In his Sept. 14 WorldNetDaily column, Brent Smith tries his best to defend President Trump over his insistence that the claim that nearly 3,000 people were killed in Puerto Rico by Hurricane Maria and its aftermath that came about by "magic":
The study was conducted from September, 2017, the month of the storm, all the way through February of the following year (2018).
Now, I don’t know about you, but when I read that some “3,000 people were killed by Hurricane Maria in Puerto Rico,” I don’t expect a death that occurred almost six months later to count as one of the “storm” deaths. No reasonable person would.
In fact, according to Puerto Rico’s own records, the total deaths directly caused by the storm were 64. “The official government estimate of 64 deaths from the hurricane is low primarily because the conventions used for causal attribution only allowed for classification of deaths attributable directly to the storm, e.g., those caused by structural collapse, flying debris, floods and drownings,” the report notes.
Well duh! Isn’t that what “killed by Hurricane Maria” is supposed to mean? Evidently not, but every person who reads that kind of headline will come to the same wildly incorrect conclusion.

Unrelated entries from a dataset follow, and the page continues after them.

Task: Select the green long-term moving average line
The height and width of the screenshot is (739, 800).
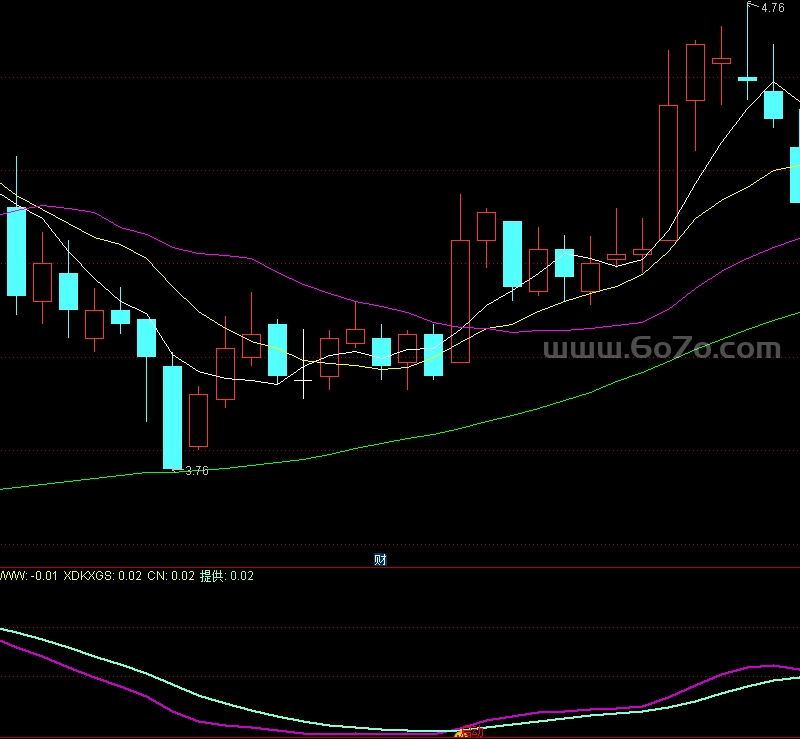Action: [459, 429]
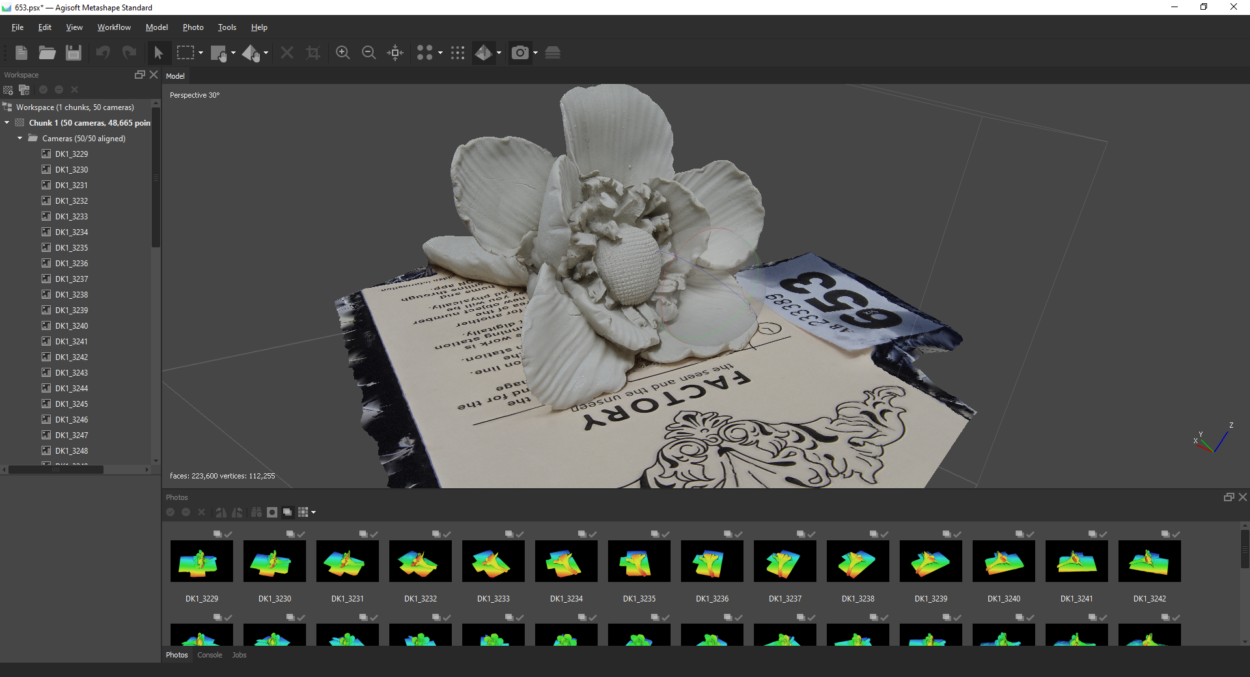Click the Zoom Out magnifier icon
Image resolution: width=1250 pixels, height=677 pixels.
(369, 52)
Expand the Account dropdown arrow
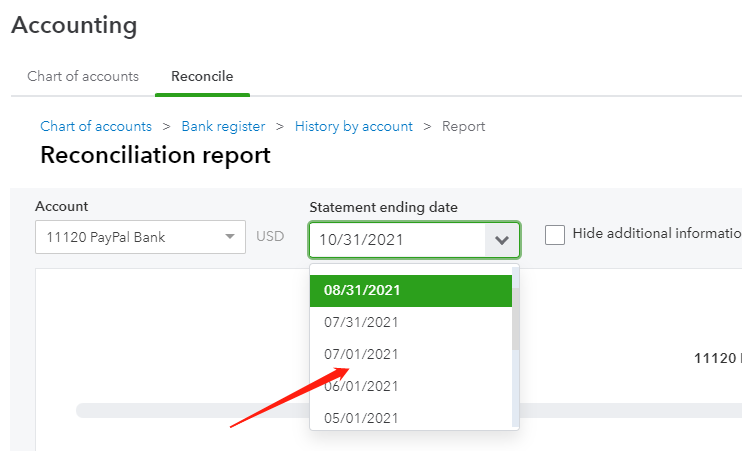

The vast majority of deaths were mainly due to the island’s already crumbling infrastructure and pitiful disaster preparedness in a place run by leftists for decades. That and the study also included deaths that occurred during the migration of Puerto Rican residents to states like Florida even months later.
And because of this “study,” done almost entirely by computer models on the campus of GW University and where “researchers” never once ventured to Puerto Rico, history will reflect the 3,000 number – not the 64. This will make it No. 2 among the U.S. hurricanes that have taken the most lives. No. 1 is still Galveston, Texas, in 1900, which claimed 8,000 lives.
I am not belittling any of the deaths from Hurricane Maria. But whether this study by GW was politically motivated or not, it certainly has given ample ammunition to the likes of CNN, MSNBC, et al., to further their assaults on the president.
In fact, the George Washington University study Smith (and Trump) attacked was not politically motivated; it's a statistical analysis calculating the bnumber of "excess" deaths in Puerto Rico after the hurricane. That study was commissioned by the Puerto Rican government, and it accept the study's funding that 2,975 people died as a result of Maria.
Further, while Puerto Rico was facing crumbling infrastructure before Maria hit, there seems to be plenty of blame to go around, and Smith offers no proof that it was "leftist" government officials who were solely responsible.